> [Records]
--------
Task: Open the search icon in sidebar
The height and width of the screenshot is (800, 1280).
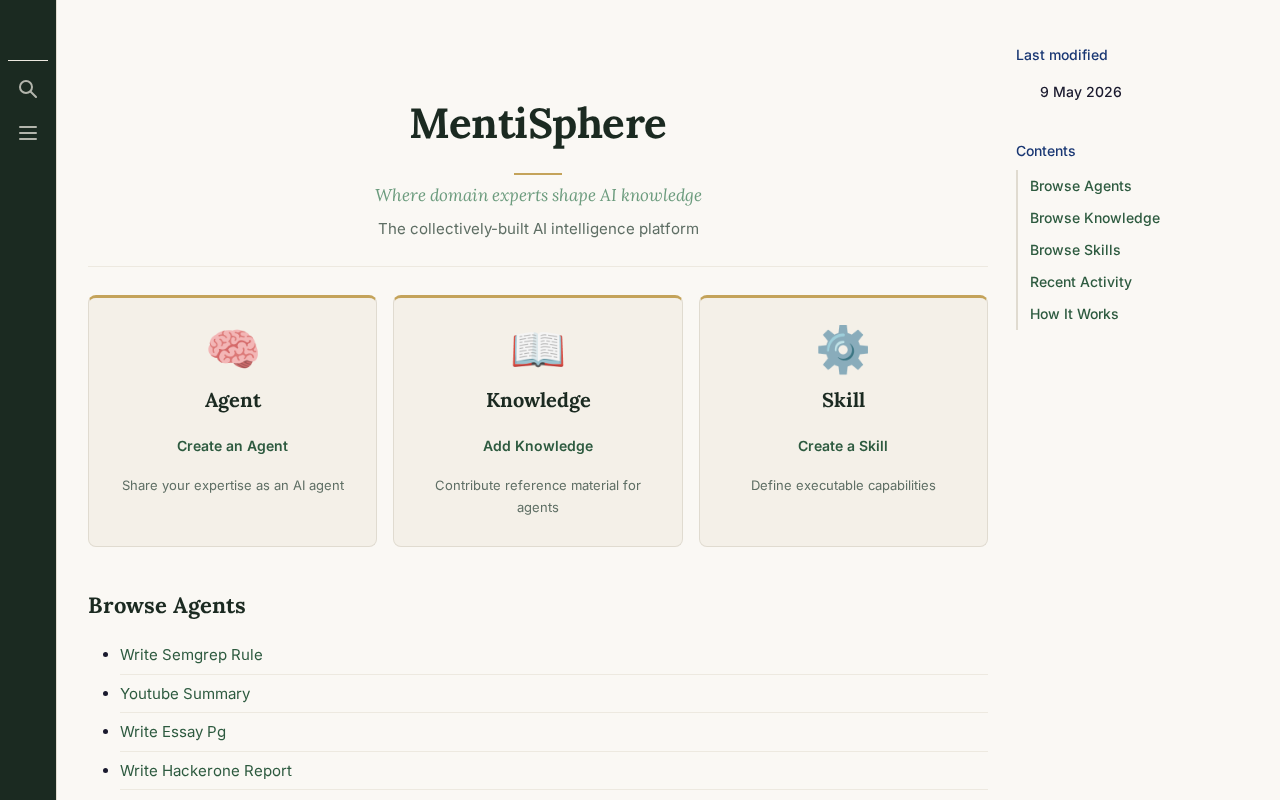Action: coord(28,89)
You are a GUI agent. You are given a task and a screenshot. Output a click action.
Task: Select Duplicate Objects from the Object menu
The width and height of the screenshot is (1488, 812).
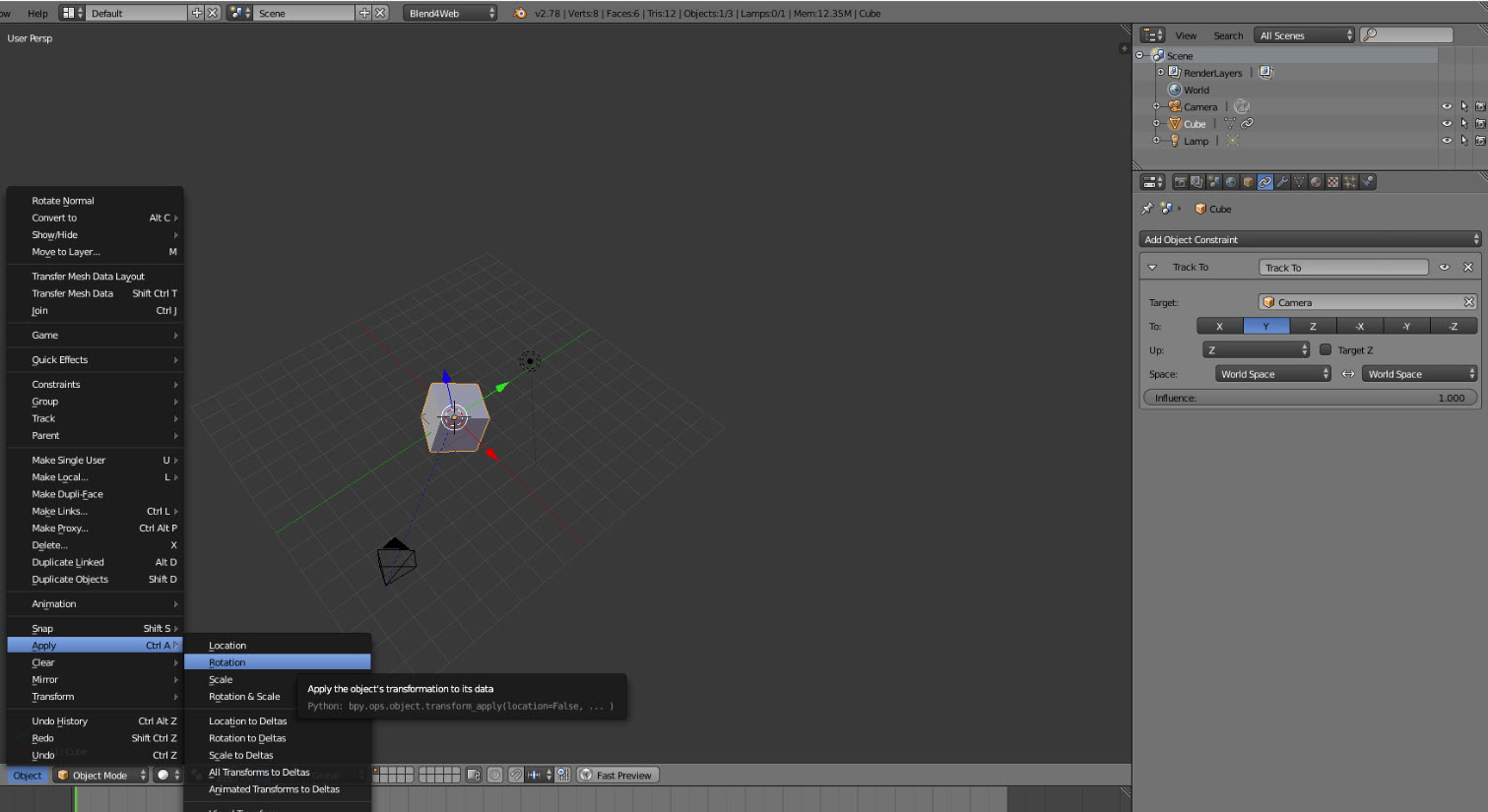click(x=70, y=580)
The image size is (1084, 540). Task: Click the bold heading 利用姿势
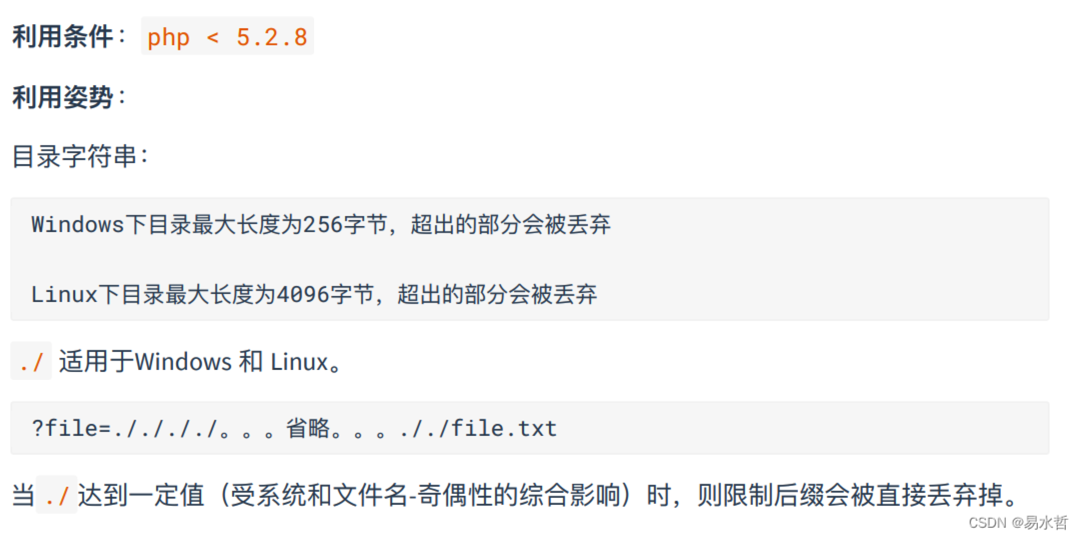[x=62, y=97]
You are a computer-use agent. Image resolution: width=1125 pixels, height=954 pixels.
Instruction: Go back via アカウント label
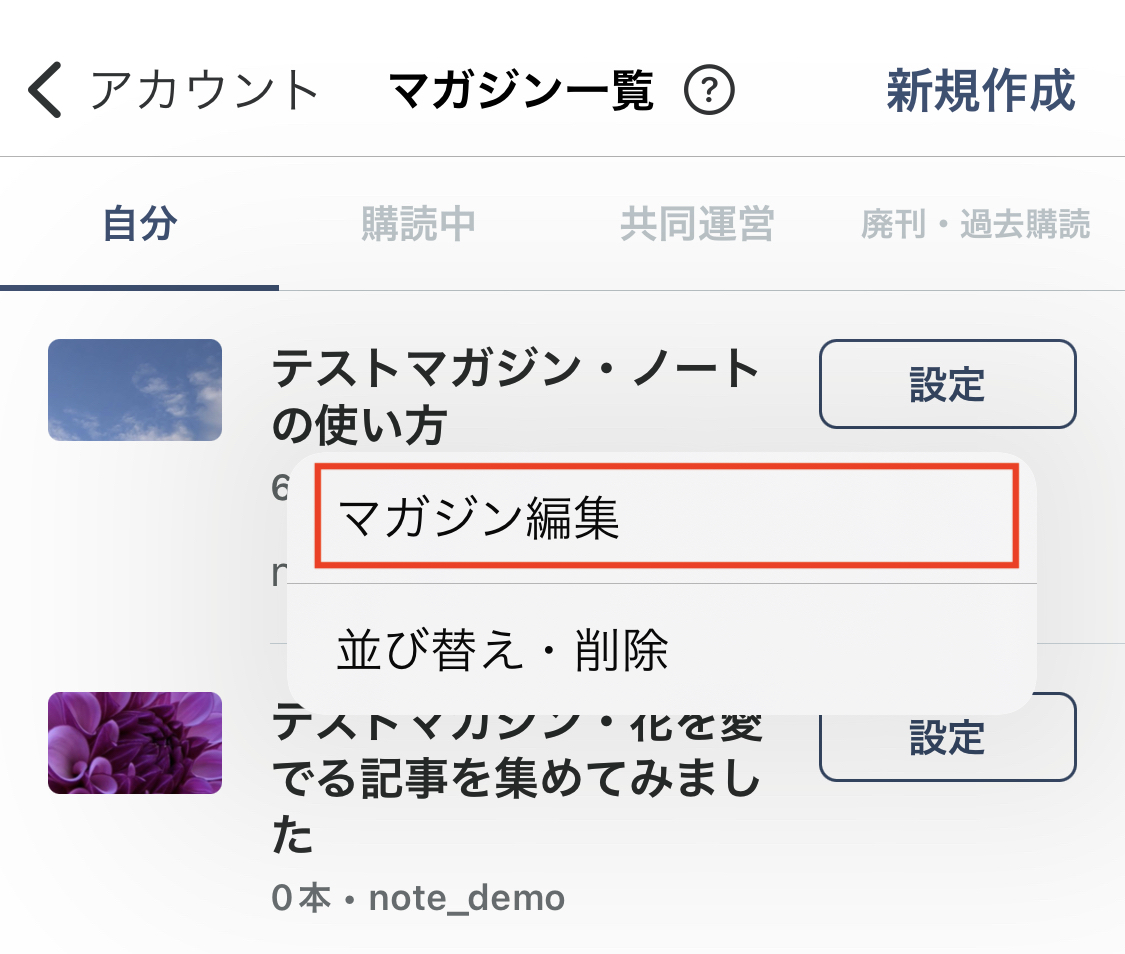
--------
> [Work to do]
Turn the text of the entries above into a numbered list with one line per item, skipping any blank lines and leaving out the pictures.

> [Written answer]
1. Task: Open the search icon in sidebar
2. The height and width of the screenshot is (800, 1280).
3. Action: coord(28,89)
4. You are a GUI agent. You are given a task and a screenshot. Output a click action.
5. Task: Select Duplicate Objects from the Object menu
6. The width and height of the screenshot is (1488, 812).
7. click(x=70, y=580)
8. The image size is (1084, 540). Task: Click the bold heading 利用姿势
9. [x=62, y=97]
10. You are a computer-use agent. Image resolution: width=1125 pixels, height=954 pixels.
11. Instruction: Go back via アカウント label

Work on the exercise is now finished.